Task instructions
Each line below should be retyped exactly, with no pictures.

Saved entries
_ _ _ _ _
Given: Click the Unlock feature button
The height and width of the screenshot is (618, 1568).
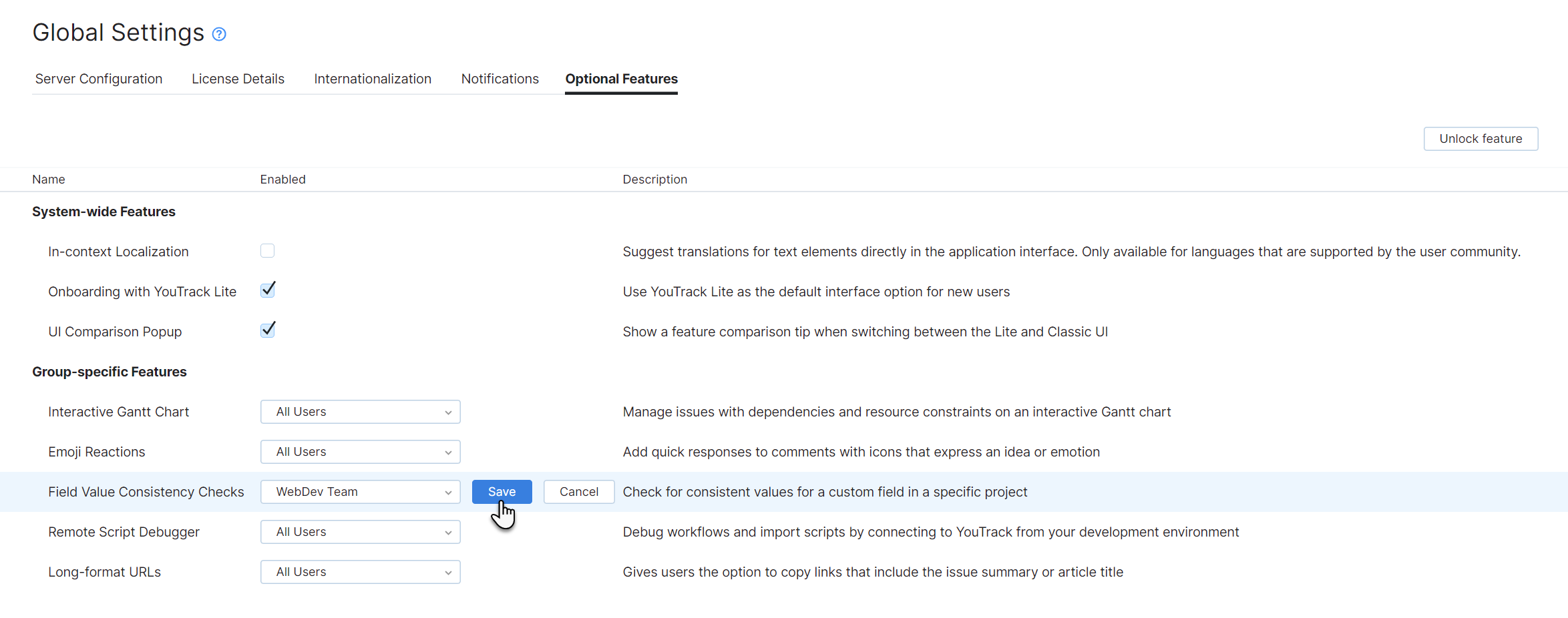Looking at the screenshot, I should [x=1481, y=138].
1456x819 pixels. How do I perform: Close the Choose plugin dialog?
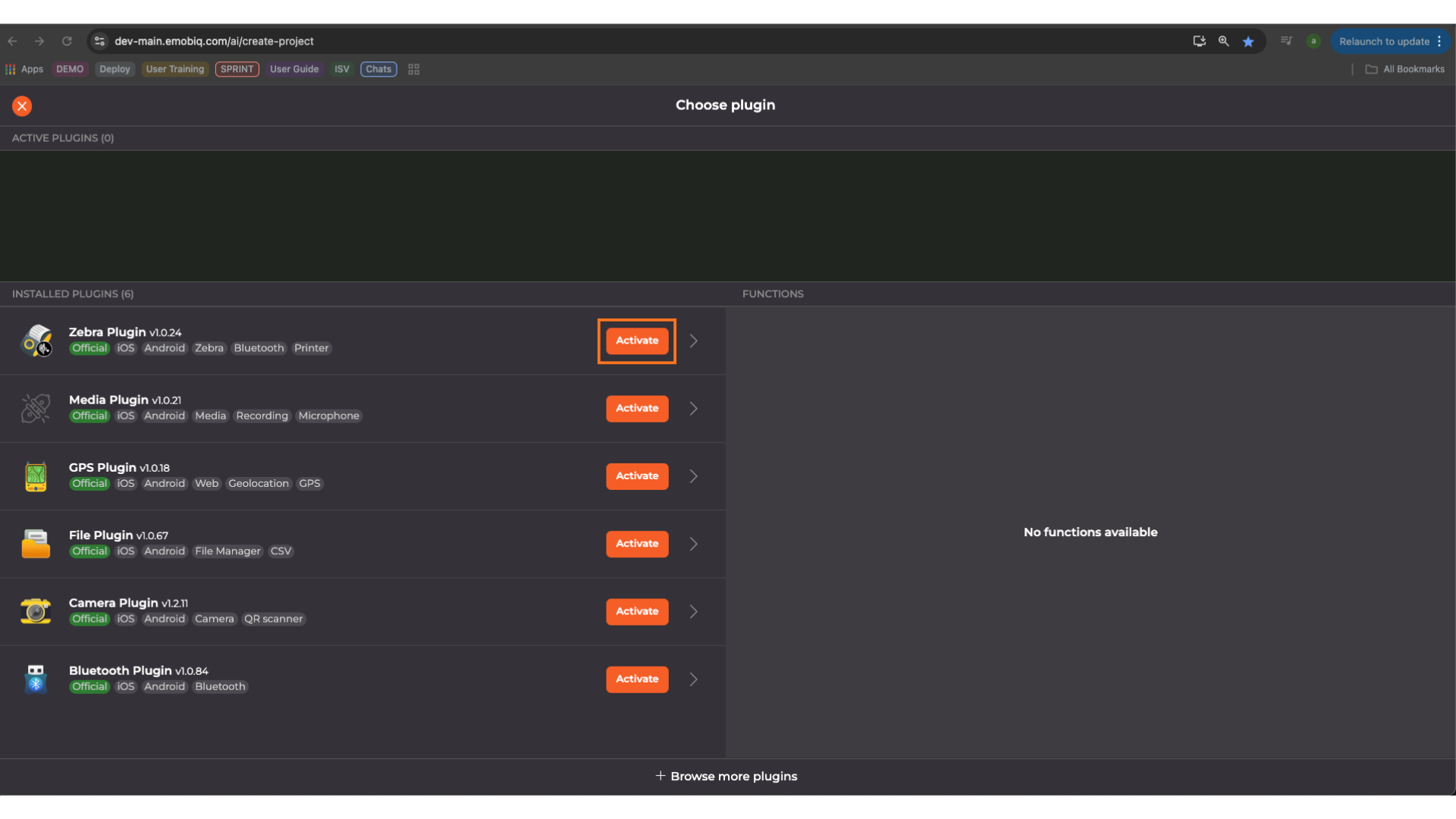[22, 106]
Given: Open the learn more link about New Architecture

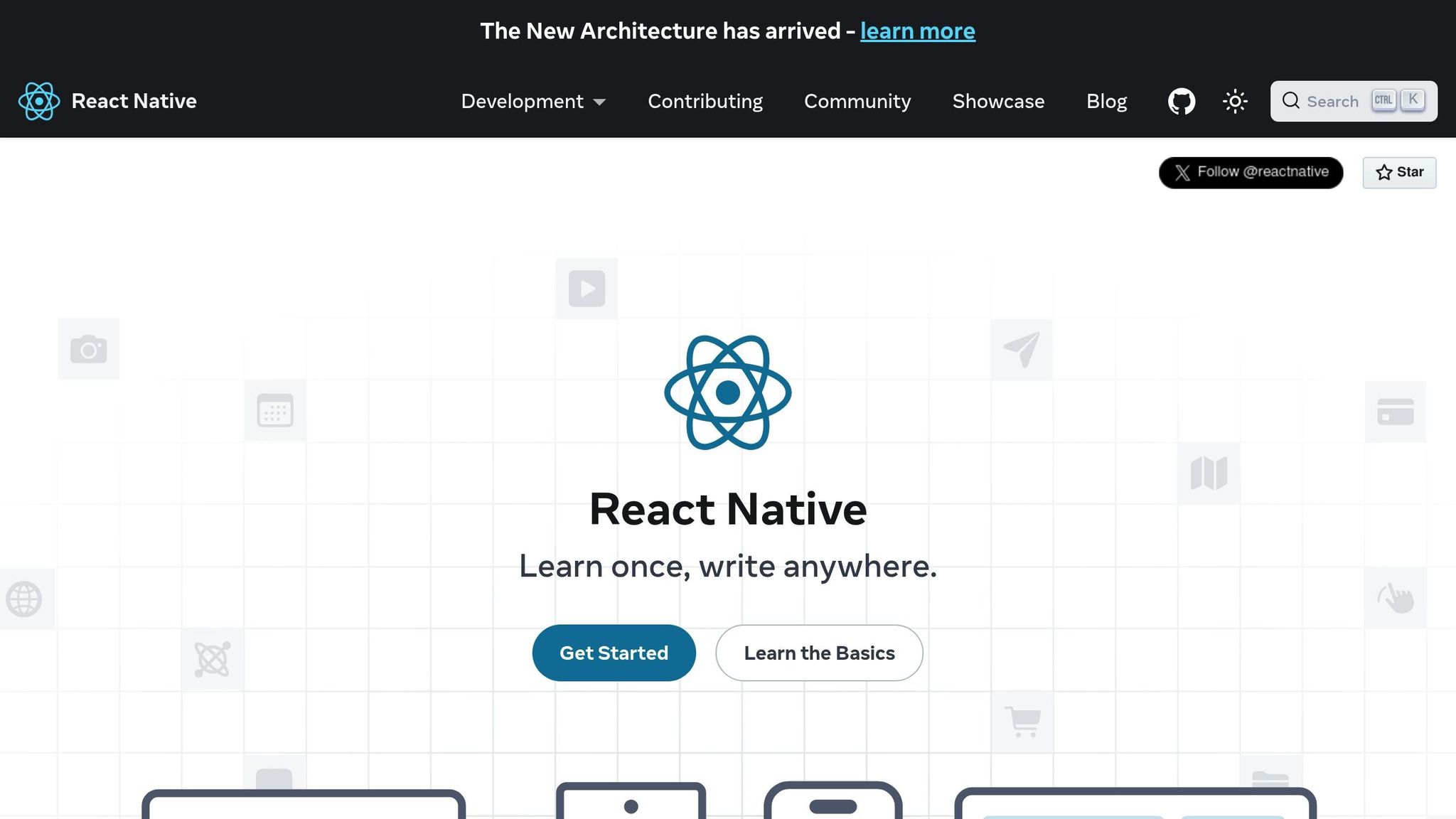Looking at the screenshot, I should (918, 31).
_ _ _ _ _
Output below
Given: Click the Unlock feature button
The height and width of the screenshot is (618, 1568).
Looking at the screenshot, I should [x=1481, y=138].
1456x819 pixels. How do I perform: Close the Choose plugin dialog?
[22, 106]
Given: Open the learn more link about New Architecture

Looking at the screenshot, I should (918, 31).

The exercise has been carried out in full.